• **ASSIGNMENT**:
Look through the data below and work out how many lines hold "click"; state only the number.

"""

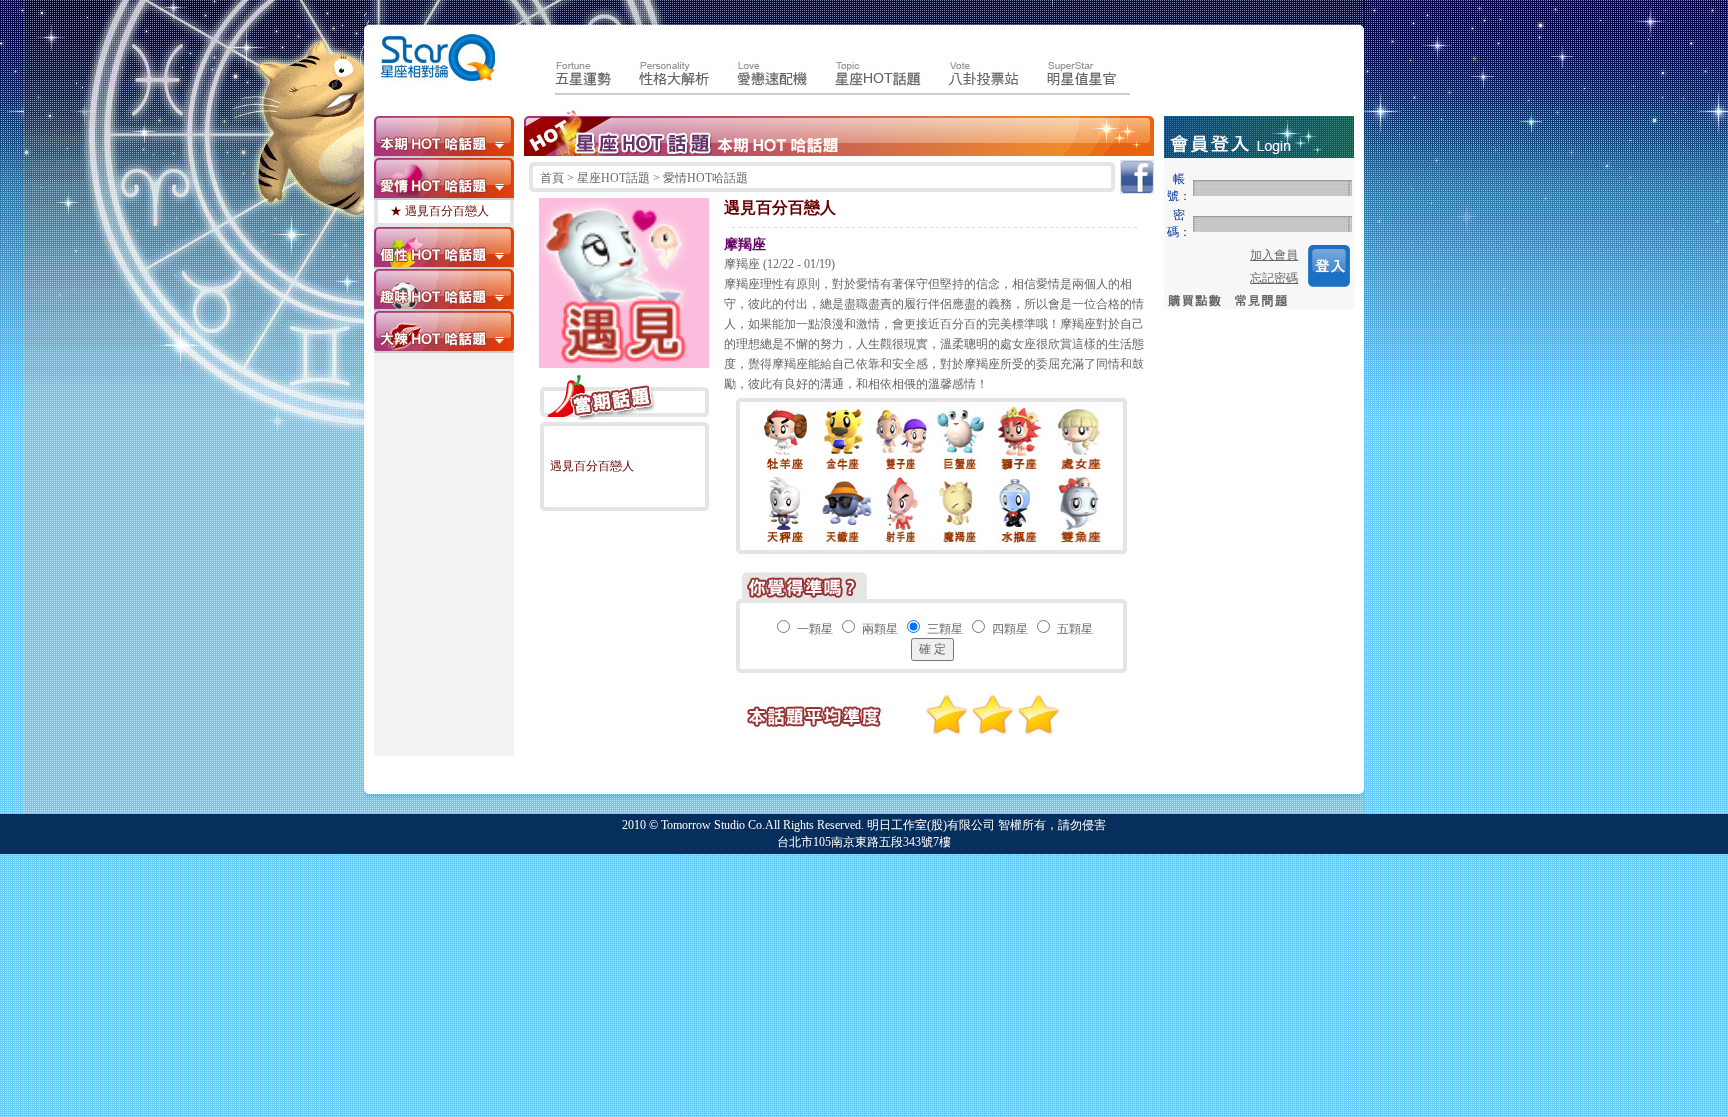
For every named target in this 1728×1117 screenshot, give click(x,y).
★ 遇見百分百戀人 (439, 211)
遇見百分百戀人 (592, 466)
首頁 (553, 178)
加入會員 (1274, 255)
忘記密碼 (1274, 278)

"""
"""

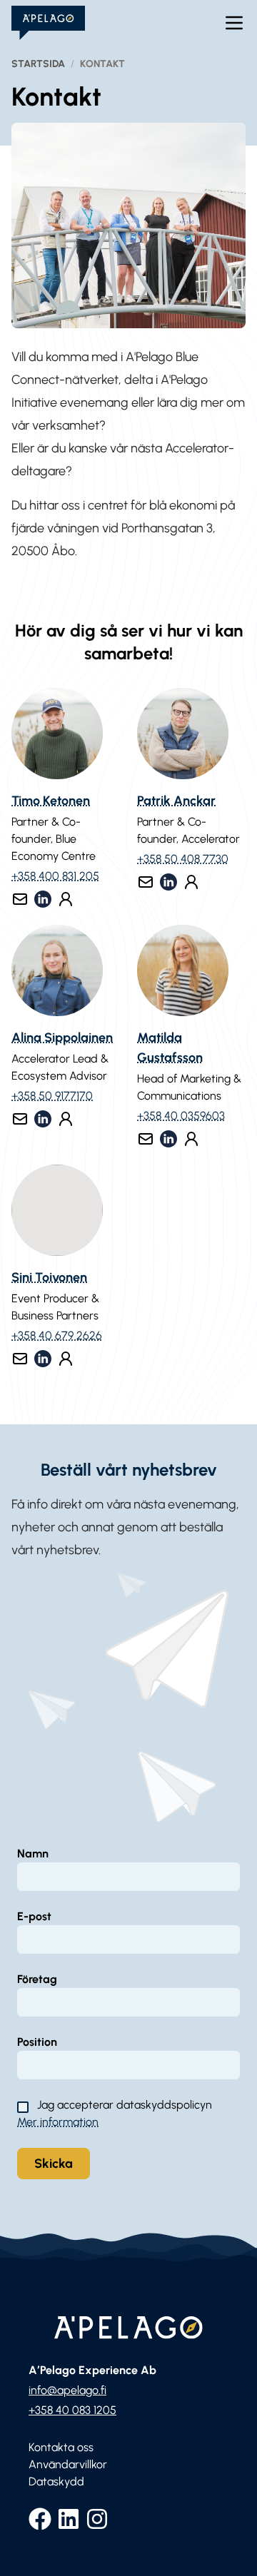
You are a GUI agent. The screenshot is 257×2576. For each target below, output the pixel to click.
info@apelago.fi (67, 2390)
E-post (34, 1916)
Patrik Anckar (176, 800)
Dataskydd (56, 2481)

"""

• **OUTPUT OF THE TASK**:
2